**REQUIREMENT:** Go through the material below and count the lines in which the word "agent" occurs; the only output is the number.

**AVAILABLE RECORDS:**
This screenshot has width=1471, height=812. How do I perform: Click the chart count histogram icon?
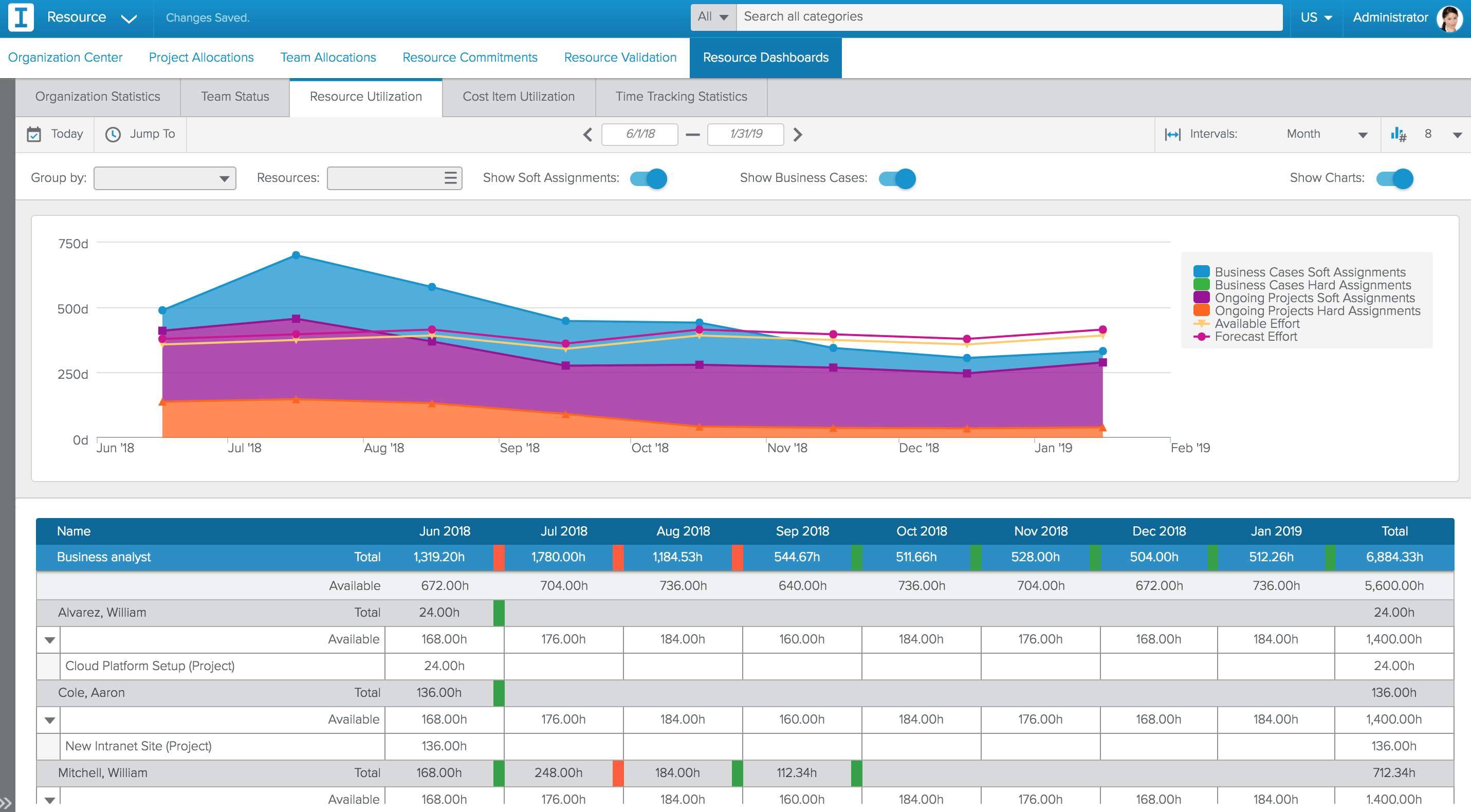tap(1400, 134)
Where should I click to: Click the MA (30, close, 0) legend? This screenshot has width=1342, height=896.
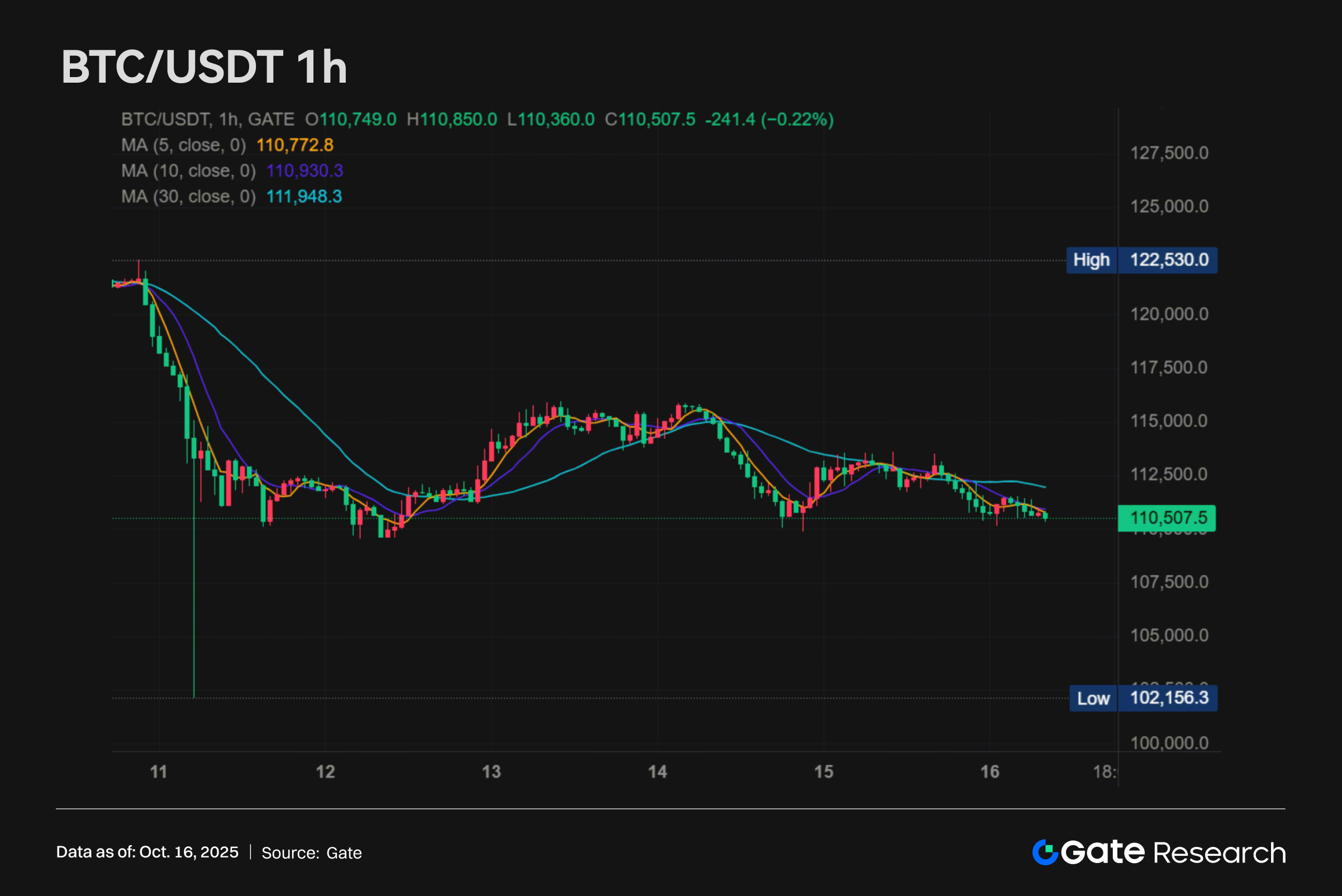coord(188,197)
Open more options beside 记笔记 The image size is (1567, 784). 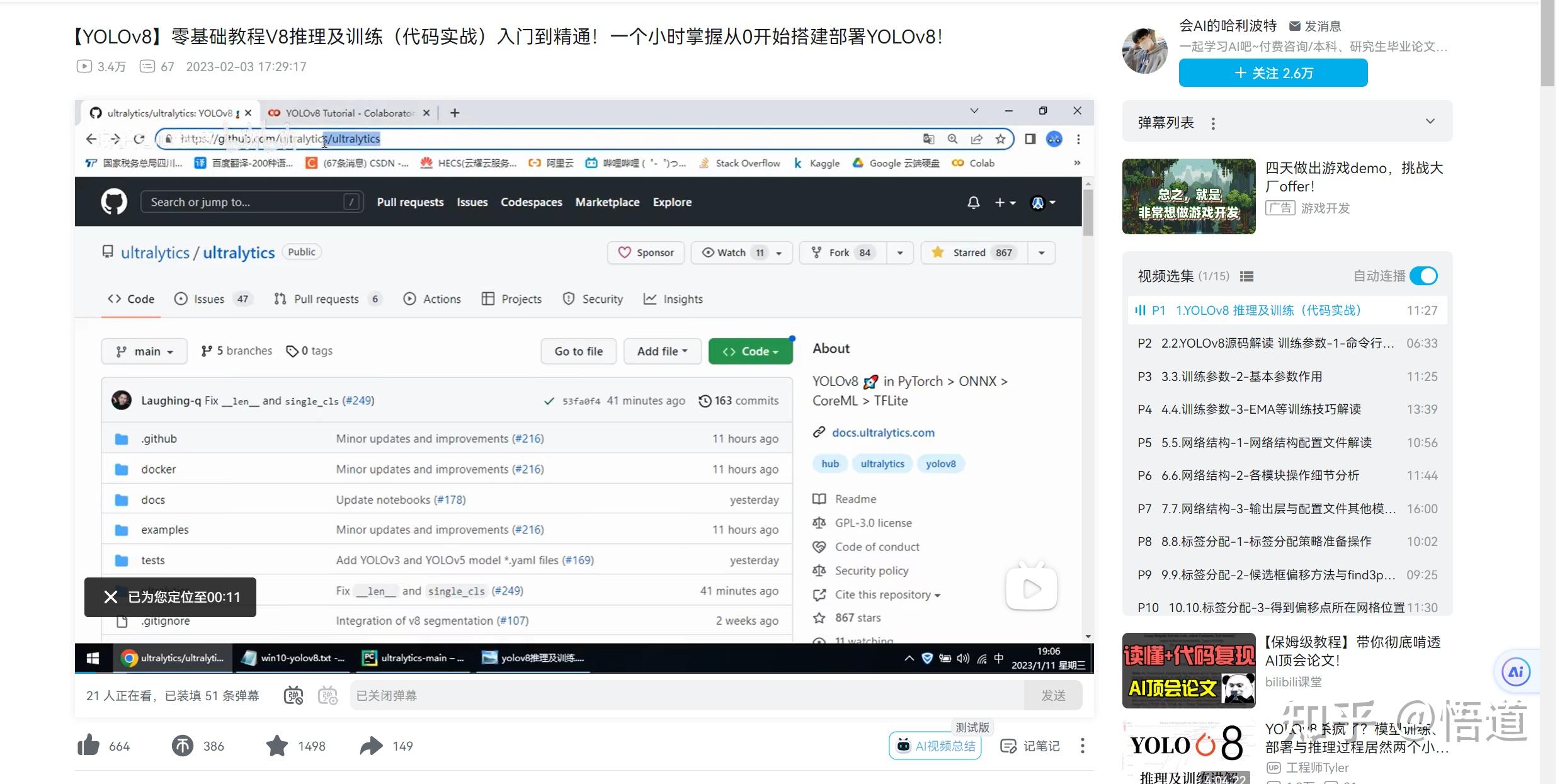(x=1082, y=746)
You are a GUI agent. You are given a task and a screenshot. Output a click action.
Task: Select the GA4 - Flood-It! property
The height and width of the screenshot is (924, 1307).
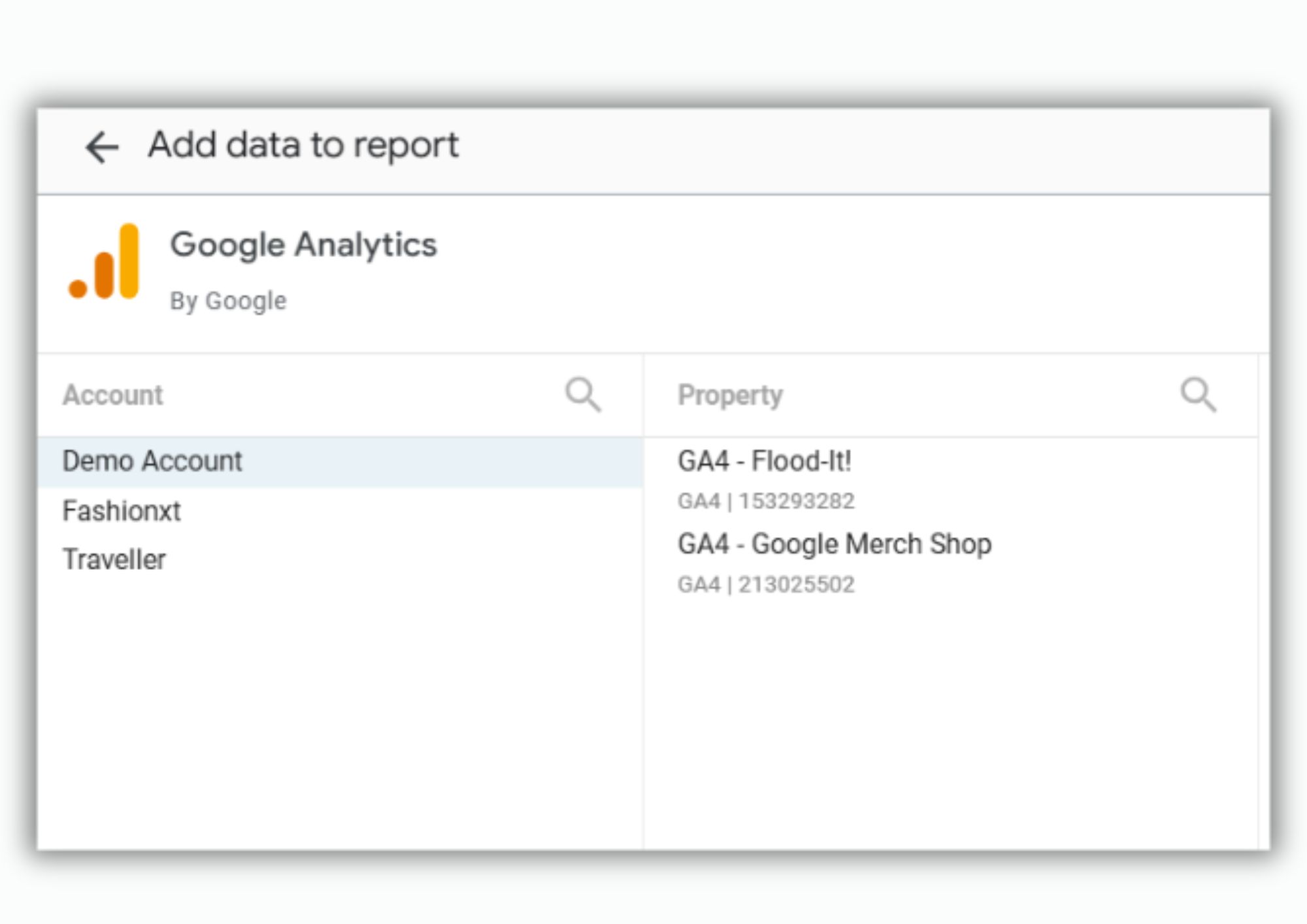click(x=764, y=461)
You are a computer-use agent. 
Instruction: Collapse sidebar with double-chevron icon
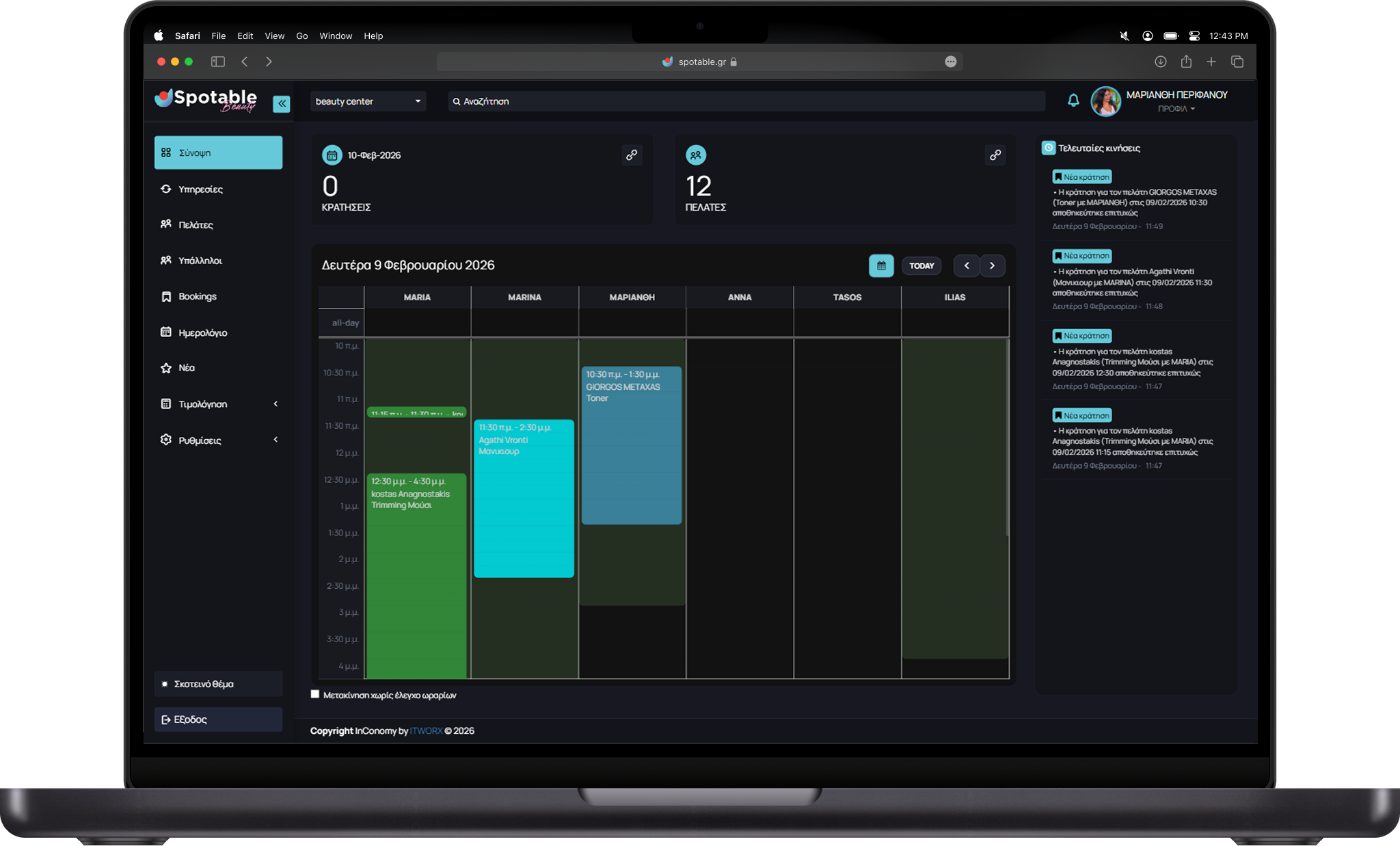[281, 103]
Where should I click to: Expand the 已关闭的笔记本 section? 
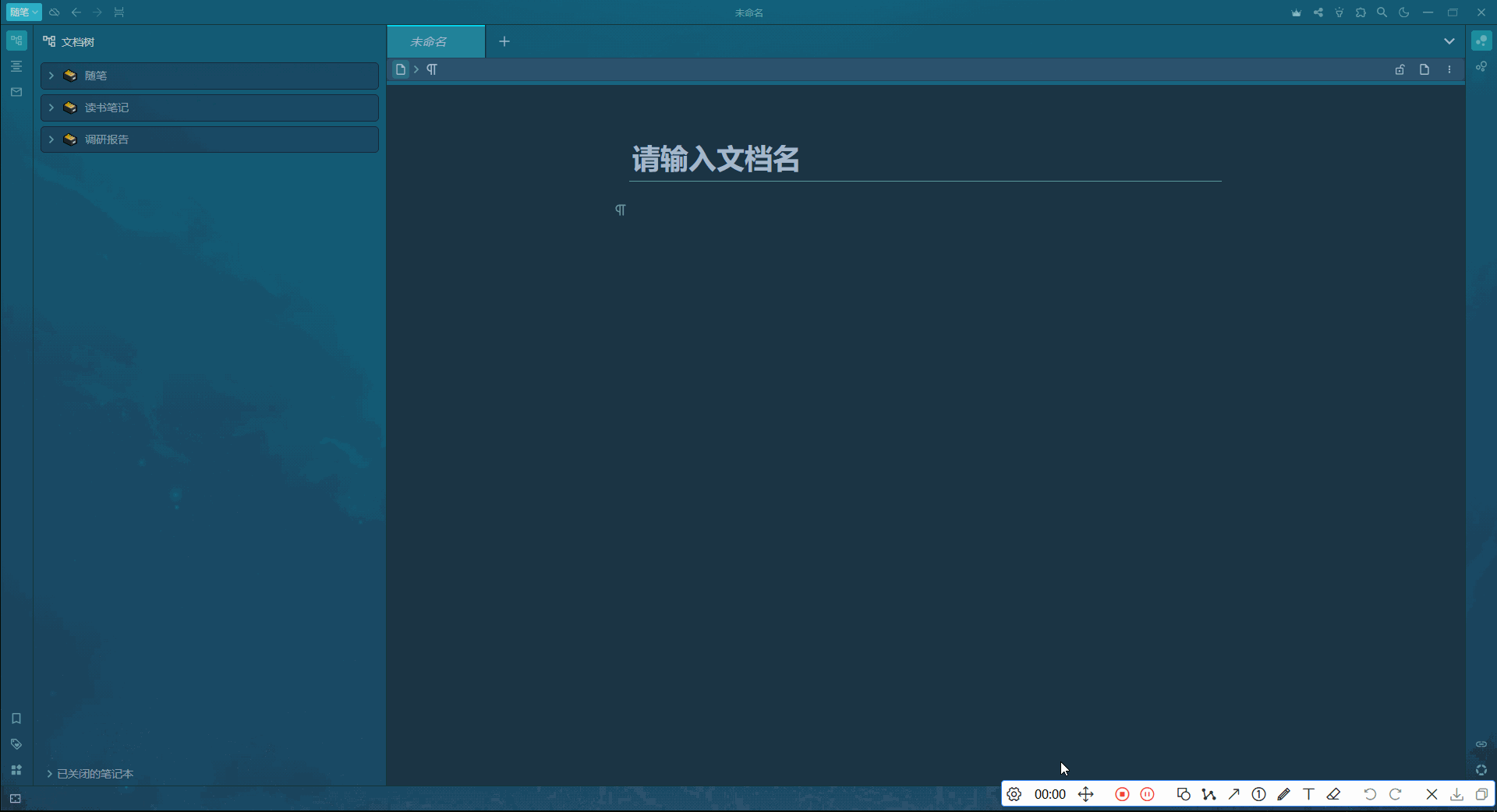click(90, 774)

**ANSWER SECTION:** 2